Digitalisierung schafft Chancen und neue Angriffsflächen

Stresstest für die Energiewende: Wie sicher ist unser Stromnetz wirklich?

Die Digitalisierung der Energieversorgung schreitet voran – doch wer testet, ob die Netze einem Cyberangriff standhalten?

Bild: iStock, Black_Kira
29.05.2026

Stromnetze werden smarter – und damit angreifbarer. Im Rahmen des Forschungsprojekts CyberStress wurde eine Stresstest-Methodik für Stromnetze entwickelt, mit der sich die Robustheit gegenüber IT-Angriffen prüfen lässt.

Die Energiewende macht Stromnetze moderner und digitaler. Dadurch ergeben sich neue Chancen: Erzeuger, Speicher und Verbraucher lassen sich intelligent vernetzen, wodurch die Versorgung effizienter und flexibler wird. Doch mit der Digitalisierung wächst auch die Angriffsfläche für Cyberkriminelle: Bei Kunden installierte und vernetzte Geräte können manipuliert werden. Wenn beispielsweise alle Ladesäulen eines Herstellers von Hackern übernommen werden, kann dies das Stromnetz aus dem Gleichgewicht bringen. Obwohl diese Ladepunkte nicht im direkten Einflussbereich der Netzbetreiber liegen, kann ihr massenhaftes, normwidriges Verhalten die Netzstabilität gefährden.

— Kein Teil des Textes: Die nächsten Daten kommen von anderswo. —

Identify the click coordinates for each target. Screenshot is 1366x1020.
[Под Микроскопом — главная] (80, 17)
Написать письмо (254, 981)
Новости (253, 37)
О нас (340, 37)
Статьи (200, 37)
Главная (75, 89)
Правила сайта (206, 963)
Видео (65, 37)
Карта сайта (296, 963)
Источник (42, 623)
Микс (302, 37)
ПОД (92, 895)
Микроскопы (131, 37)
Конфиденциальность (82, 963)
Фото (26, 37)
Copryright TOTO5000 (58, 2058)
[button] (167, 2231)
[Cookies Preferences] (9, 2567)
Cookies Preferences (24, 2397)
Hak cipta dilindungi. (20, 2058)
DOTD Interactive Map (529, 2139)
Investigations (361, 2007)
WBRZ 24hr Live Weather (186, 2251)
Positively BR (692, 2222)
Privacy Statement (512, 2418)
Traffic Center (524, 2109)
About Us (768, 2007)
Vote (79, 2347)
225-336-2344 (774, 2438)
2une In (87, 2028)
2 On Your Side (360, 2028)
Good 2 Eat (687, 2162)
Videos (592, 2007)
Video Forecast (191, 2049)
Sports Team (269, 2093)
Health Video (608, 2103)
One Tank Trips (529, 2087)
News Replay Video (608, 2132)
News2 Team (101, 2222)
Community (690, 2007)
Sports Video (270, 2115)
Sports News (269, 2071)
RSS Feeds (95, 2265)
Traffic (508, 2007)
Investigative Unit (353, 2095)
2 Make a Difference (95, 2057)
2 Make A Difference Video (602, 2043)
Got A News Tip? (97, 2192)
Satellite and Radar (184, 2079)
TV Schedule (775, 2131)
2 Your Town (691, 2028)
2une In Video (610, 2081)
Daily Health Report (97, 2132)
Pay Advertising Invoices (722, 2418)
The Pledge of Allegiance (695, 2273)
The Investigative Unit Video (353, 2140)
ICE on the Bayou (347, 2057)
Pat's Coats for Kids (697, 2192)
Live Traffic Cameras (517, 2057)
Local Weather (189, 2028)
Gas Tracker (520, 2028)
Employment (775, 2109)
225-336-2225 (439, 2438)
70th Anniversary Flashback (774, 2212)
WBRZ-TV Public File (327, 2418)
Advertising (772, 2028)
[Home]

Stresstest wie im Bankensektor, jetzt auch für Stromnetze

Vor diesem Hintergrund hat das Forschungsprojekt CyberStress eine Stresstest-Methodik für Stromnetze entwickelt, die mit bereits etablierten Verfahren im Bankensektor vergleichbar ist. Auf Basis der Projektergebnisse hat das Konsortium der Bundesnetzagentur als regulierende Behörde konkrete Empfehlungen für eine gesetzliche Verankerung von Stresstests übergeben. Das Ziel besteht darin, die Versorgungssicherheit zu erhöhen und den gesellschaftlichen Schutz zu stärken, indem systematisch überprüft wird, wie robust Stromnetze gegenüber IT-Angriffen sind.

Algorithmus erkennt Anomalien in Echtzeit

Die Technische Universität Darmstadt und die E-netz Südhessen haben einen im Projekt entwickelten Realdemonstrator in einer Transformatorenstation des Verteilnetzbetreibers installiert. Ein von der TU Darmstadt entwickelter Algorithmus erkennt Anomalien im Stromnetz, zum Beispiel plötzlich auftretende Laständerungen durch manipulierte Ladevorgänge von E-Autos, die die elektrische Leistung in kürzester Zeit stark ansteigen lassen, und warnt davor.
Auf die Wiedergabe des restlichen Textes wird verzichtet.